Humans were not the only creatures who inhabited the ancient world: the environment of the ancient Mediterranean was shared with animals, wild and domestic, birds, fish and insects. The study of animals in antiquity is an emerging field in the discipline of Classics, within a broader development of interest across the humanities in ecological and environmental issues, and scholars are beginning to pay attention to the natural world of antiquity and its influence on Mediterranean cultures. Recent publications by Kalof (2007), Calder (2011) and Kitchell (2013) have demonstrated the potential of this field of study, and the forthcoming multi-author Oxford Handbook of Animals in Ancient Thought and Life likewise foregrounds human-animal interactions across the ancient Mediterranean.
It is important, however, to consider more than top-down human interventions in animal life – in raising animals for food, the hunt, breeding purposes and for display – and to include wider ecological or species-based perspectives. For example, the changes in the landscape brought by human civilisations in antiquity provided opportunities for parasitic species including rats, insects and other scavengers; they facilitated the spread of species from East to West and West to East, and led to changes in the ways that animals and humans interacted.

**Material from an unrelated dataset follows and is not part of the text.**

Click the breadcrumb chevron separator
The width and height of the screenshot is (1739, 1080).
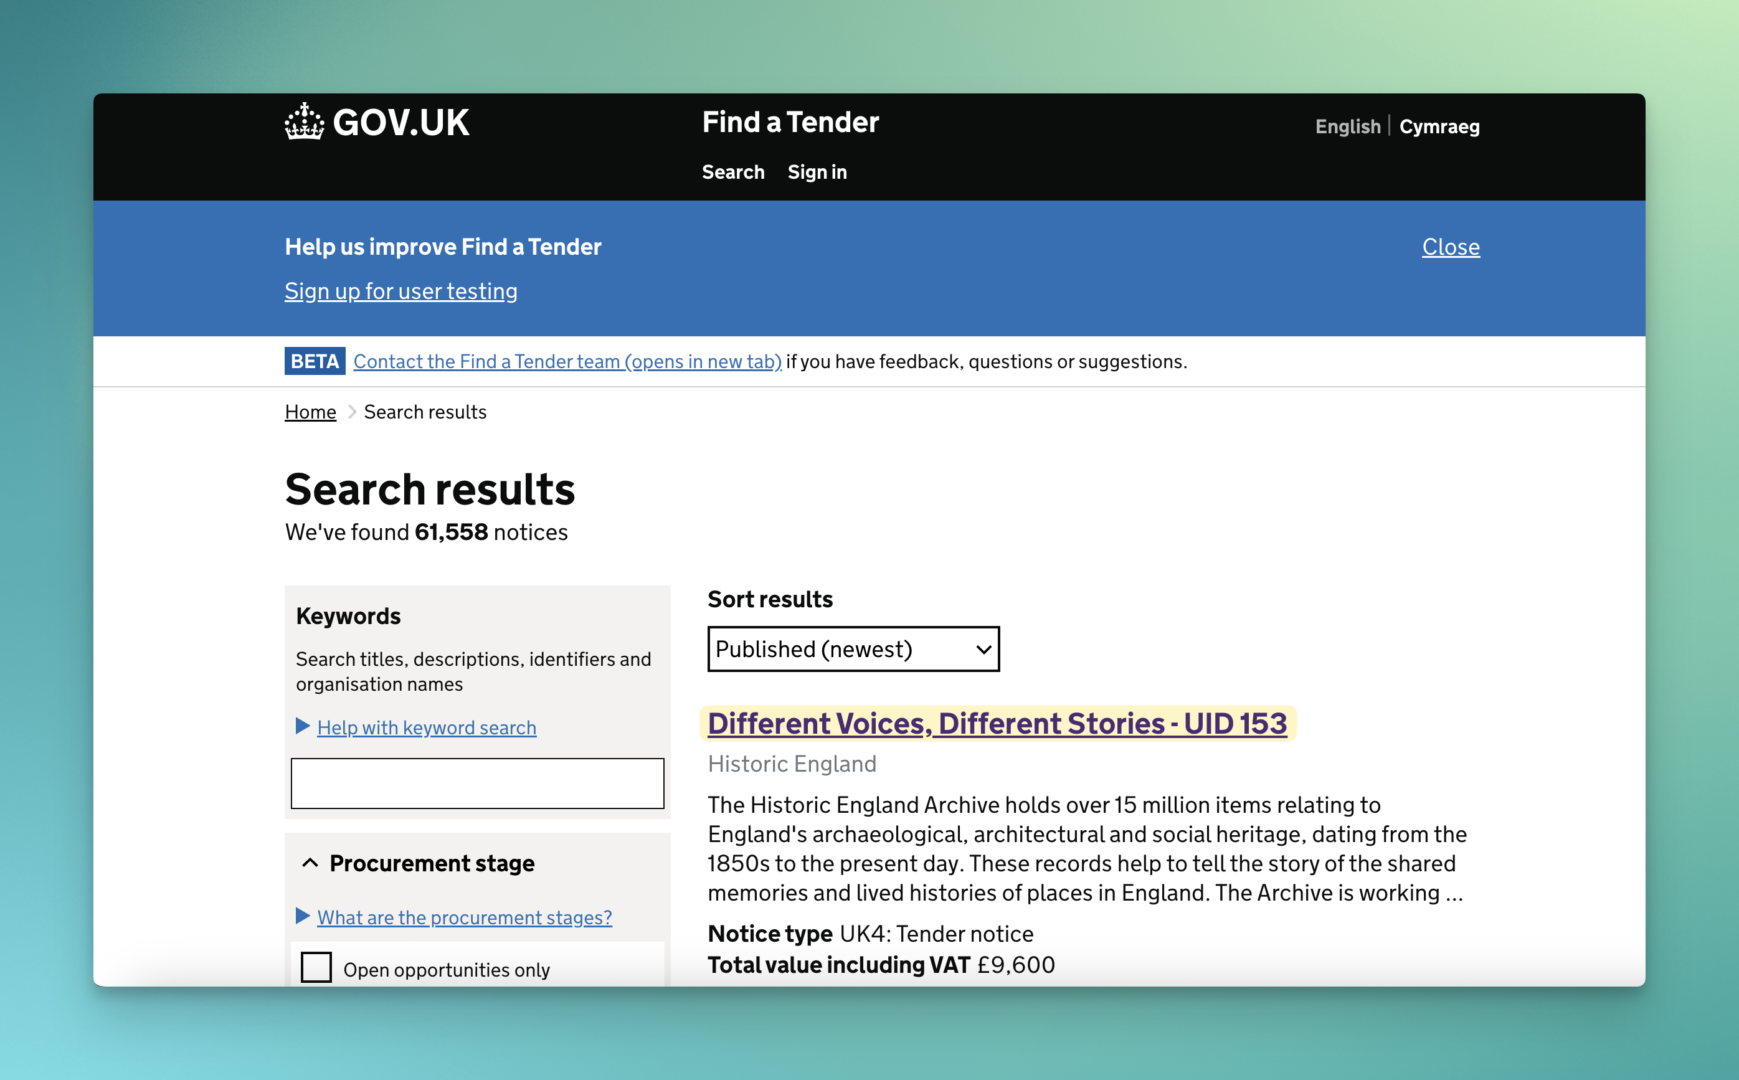351,412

“The Living World of Animals in Antiquity” as a panel to be held at the Eighth Celtic Classics Conference, 25-28 June 2014, at the University of Edinburgh, aims to encourage an interdisciplinary perspective on ancient animals and their lives, and we invite contributions from scholars in the fields of archaeology, ancient history, Egyptology, biblical studies, ecology and biology, relating to the classical world, Egypt and the Near East.
Proposals are welcome on topics including:
• ancient life sciences
• studies of individual animal species
• hunting and conservation
• working and pet animals
• sacred and sacrificial animals
Please note that proposals concentrating on the purely literary or symbolic interpretations of animals will not be accepted; the organizers encourage papers on the lived experiences of animals and humans.
Papers should be 40 minutes in length, and abstracts (of c. 250 words) should be submitted to Dr Sian Lewis by email (firstname.lastname@example.org)
or by post
Dr S. Lewis
Senior Lecturer in Ancient History
School of Classics,
University of St Andrews,
Fife KY16 9AL.
Deadline: 15 November 2013
Decisions will be communicated within one month.